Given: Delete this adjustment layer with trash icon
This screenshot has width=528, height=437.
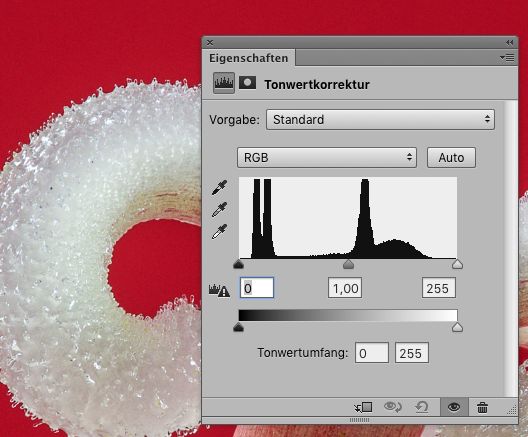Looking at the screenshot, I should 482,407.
==
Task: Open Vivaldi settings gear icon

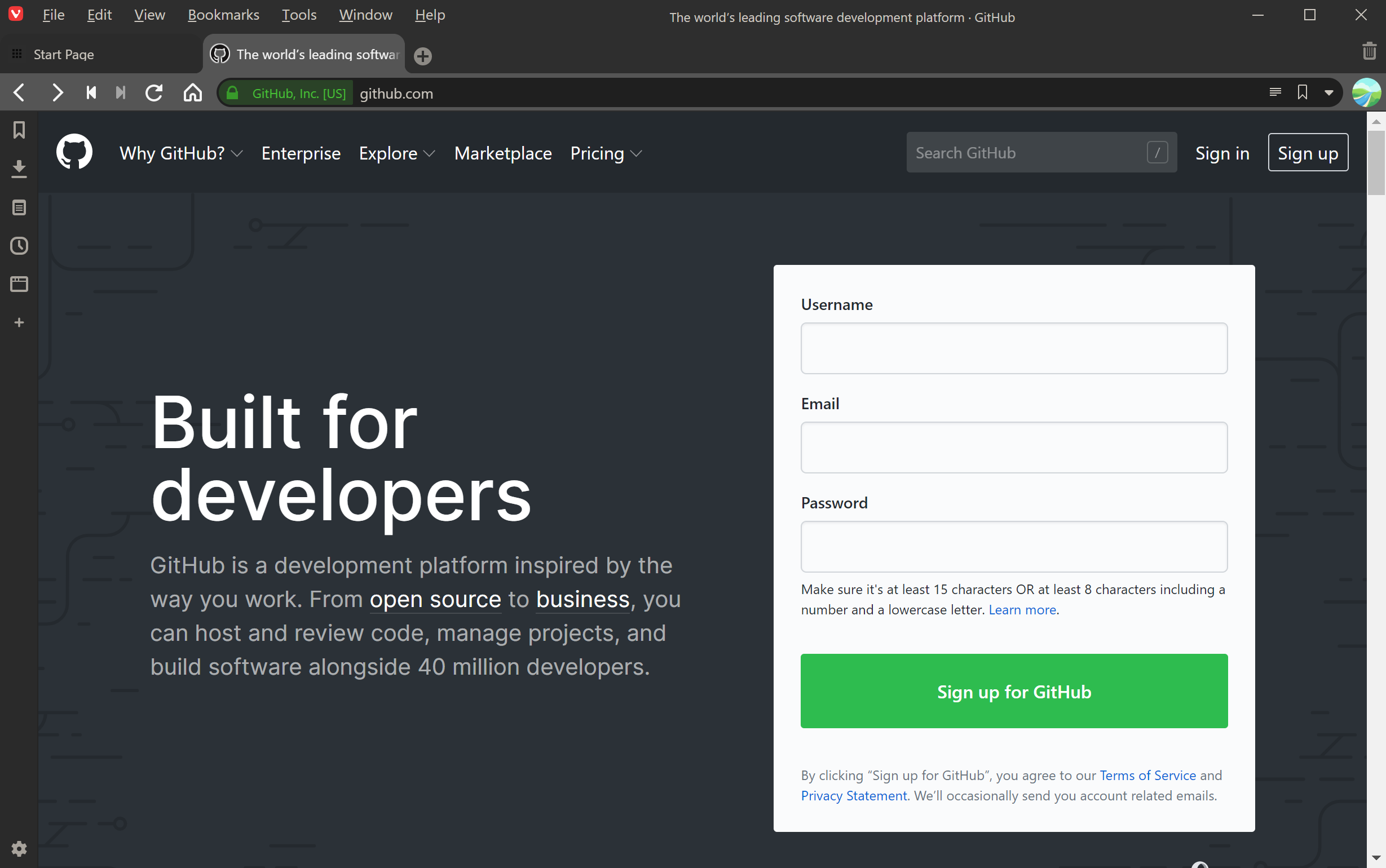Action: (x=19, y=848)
--
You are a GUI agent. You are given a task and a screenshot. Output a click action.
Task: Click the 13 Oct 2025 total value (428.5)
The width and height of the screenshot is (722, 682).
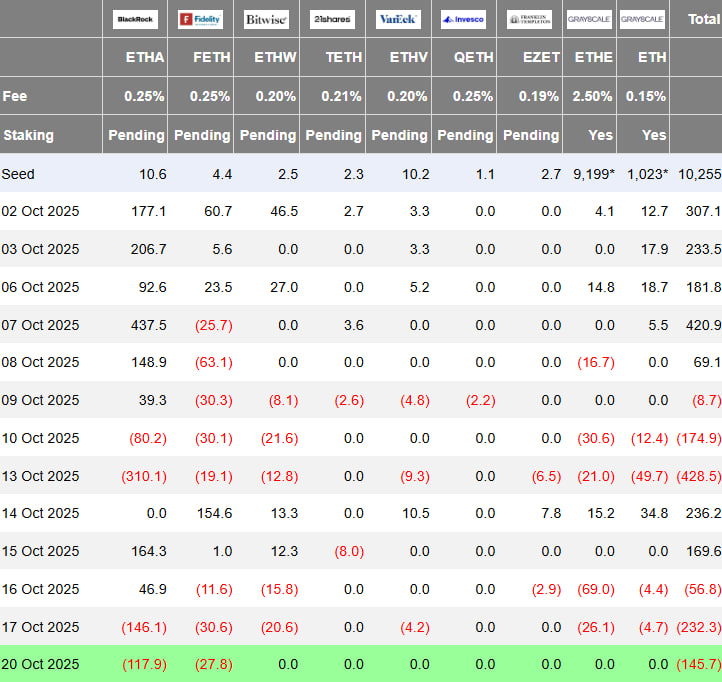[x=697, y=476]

__Exercise description__: Copy out the rows word for word, everything from the line containing "Given: Delete this" down to the line containing "Looking at the screenshot, I should 482,407.", with both of those lines included. Leave the pictures out.

__The reply__:
Given: Delete this adjustment layer with trash icon
This screenshot has width=528, height=437.
Looking at the screenshot, I should 482,407.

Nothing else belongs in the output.